◆ **AIM OF THE TASK**:
Every line from the one containing "Wandregale aus Eiche (84, 74)" to the end of the records below, written out word for word, is the whole answer.

◆ **Stored items from a collection**:
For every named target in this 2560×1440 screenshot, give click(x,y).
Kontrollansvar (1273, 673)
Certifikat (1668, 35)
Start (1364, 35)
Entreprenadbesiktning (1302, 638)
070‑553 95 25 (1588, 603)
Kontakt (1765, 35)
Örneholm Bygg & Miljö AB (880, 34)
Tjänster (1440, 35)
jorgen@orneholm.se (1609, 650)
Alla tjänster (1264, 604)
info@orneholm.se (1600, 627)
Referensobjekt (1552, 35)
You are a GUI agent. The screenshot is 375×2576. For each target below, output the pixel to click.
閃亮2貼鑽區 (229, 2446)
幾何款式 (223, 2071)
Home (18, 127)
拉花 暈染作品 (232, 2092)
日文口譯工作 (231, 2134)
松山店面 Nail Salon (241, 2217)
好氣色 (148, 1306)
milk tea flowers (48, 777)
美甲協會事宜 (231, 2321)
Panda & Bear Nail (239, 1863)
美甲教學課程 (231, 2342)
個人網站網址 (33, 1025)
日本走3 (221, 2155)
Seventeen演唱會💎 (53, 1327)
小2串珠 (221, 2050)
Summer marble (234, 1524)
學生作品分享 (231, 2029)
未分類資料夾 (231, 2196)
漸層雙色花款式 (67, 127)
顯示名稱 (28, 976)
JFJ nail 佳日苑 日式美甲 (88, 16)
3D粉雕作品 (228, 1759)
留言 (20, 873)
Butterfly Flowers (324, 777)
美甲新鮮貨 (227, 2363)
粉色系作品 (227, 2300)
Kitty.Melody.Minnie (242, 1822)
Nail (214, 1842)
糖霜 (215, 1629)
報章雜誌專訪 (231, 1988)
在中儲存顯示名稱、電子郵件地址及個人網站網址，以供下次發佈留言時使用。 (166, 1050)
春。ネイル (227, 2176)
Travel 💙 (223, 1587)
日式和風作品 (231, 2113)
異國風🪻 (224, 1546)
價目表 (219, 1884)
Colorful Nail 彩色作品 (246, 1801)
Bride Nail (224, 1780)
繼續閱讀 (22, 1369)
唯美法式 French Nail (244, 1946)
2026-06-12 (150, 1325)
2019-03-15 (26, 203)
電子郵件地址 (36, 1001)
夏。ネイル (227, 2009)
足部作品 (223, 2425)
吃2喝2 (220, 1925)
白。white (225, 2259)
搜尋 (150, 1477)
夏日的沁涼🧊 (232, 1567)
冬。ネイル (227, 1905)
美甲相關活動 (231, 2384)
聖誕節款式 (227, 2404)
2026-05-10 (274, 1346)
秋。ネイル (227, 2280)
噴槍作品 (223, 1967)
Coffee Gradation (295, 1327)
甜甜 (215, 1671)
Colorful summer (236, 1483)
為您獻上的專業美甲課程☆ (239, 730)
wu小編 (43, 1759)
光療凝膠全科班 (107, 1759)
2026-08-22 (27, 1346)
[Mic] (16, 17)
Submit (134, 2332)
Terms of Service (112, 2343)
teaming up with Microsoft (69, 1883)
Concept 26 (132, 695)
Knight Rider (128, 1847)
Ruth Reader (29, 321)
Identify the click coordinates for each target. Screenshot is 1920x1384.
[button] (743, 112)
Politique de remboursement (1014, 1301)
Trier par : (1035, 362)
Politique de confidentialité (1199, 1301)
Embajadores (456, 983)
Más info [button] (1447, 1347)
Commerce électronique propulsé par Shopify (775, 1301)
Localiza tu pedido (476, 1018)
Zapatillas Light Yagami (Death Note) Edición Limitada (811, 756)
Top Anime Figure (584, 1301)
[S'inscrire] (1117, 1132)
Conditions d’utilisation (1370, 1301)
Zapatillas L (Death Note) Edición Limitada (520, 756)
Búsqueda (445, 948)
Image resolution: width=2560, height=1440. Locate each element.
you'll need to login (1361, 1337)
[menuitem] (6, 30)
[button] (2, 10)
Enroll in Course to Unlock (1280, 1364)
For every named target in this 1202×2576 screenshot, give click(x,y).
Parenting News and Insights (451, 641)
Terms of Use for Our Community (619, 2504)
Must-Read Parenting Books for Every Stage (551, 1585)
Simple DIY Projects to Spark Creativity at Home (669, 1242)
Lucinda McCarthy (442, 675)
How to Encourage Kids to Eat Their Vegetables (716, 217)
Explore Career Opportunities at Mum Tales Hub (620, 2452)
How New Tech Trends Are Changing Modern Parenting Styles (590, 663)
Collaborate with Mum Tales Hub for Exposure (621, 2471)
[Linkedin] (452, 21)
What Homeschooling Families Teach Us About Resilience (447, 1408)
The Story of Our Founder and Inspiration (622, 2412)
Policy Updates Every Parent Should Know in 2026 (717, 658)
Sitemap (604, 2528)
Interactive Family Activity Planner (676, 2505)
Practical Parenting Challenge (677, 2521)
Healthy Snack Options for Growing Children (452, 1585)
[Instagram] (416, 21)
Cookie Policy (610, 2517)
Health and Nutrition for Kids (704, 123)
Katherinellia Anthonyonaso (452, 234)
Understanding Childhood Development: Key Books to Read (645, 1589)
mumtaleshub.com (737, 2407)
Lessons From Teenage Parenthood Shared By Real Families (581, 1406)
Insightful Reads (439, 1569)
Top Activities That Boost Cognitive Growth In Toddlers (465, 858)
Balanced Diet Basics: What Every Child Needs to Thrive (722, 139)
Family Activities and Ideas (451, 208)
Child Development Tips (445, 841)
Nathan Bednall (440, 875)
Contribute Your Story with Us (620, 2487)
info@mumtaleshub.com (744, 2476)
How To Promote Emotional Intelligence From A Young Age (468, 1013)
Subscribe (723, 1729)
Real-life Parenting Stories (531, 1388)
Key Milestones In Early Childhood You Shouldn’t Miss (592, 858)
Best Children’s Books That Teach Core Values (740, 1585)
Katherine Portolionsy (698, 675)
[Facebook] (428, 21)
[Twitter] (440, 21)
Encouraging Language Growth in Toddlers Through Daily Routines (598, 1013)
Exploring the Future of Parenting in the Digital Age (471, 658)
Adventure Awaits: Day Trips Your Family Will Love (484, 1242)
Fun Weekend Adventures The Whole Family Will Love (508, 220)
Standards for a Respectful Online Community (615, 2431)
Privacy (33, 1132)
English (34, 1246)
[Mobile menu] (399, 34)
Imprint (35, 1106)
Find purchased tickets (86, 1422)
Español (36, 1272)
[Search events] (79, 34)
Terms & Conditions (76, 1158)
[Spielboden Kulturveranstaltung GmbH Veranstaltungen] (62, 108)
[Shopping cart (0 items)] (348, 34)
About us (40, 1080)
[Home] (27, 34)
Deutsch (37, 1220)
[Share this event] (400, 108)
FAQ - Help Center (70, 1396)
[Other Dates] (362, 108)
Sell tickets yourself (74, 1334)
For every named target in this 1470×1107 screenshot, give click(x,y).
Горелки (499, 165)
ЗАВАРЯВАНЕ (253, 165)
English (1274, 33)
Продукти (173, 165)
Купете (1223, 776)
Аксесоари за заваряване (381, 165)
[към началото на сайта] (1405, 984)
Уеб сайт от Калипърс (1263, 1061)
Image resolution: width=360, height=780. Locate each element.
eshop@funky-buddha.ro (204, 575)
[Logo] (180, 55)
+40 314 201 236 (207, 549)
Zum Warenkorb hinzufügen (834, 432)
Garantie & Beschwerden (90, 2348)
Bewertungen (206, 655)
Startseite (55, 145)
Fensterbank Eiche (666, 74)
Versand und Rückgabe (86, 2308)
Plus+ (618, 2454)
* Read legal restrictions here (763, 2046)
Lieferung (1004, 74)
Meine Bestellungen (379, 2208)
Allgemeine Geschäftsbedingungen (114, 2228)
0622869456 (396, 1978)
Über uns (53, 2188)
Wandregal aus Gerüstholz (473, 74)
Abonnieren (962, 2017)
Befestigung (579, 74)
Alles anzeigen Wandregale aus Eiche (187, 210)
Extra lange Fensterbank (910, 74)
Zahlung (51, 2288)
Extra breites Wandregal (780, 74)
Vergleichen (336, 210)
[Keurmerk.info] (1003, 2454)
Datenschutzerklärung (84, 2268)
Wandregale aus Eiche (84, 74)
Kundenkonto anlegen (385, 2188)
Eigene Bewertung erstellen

◆ **RESULT**:
Wandregale aus Eiche (84, 74)
Kundenkonto anlegen (385, 2188)
Eigene Bewertung erstellen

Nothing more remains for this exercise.